Segment Start: Data

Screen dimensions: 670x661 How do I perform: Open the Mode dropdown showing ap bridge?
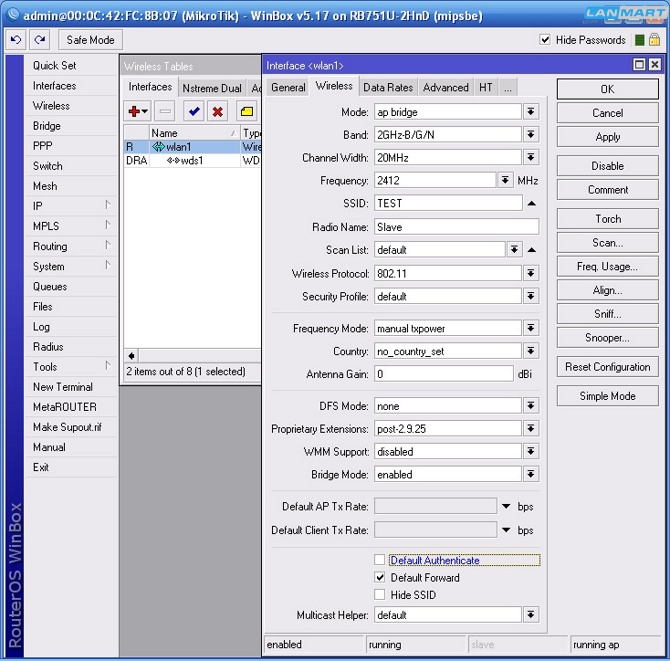click(x=530, y=112)
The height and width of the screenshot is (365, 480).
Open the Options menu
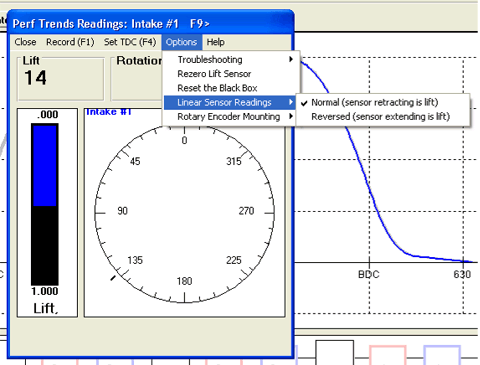(181, 42)
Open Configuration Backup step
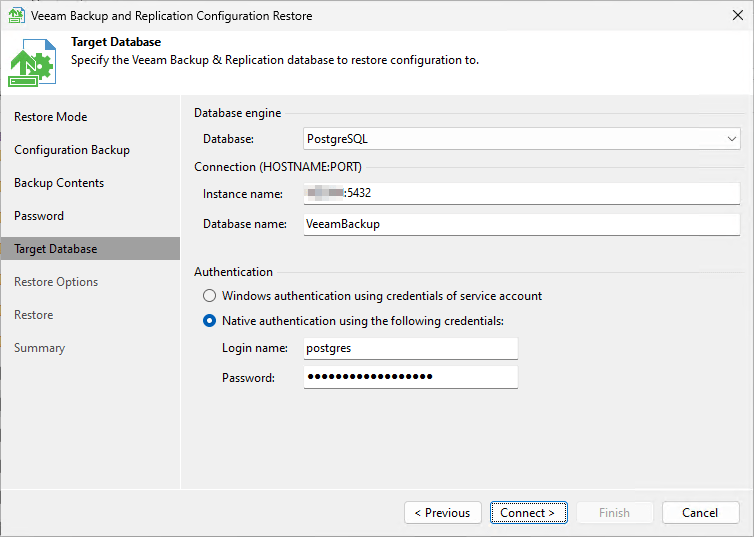Viewport: 754px width, 537px height. coord(71,150)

Segment End: Data

**Work required**
Exactly the lines from the one holding "The height and" to the last line of the records above should be duplicated, with no pictures among them.

**Response to this exercise**
The height and width of the screenshot is (365, 480).
Open the Options menu
(181, 42)
Open Configuration Backup step
Viewport: 754px width, 537px height. coord(71,150)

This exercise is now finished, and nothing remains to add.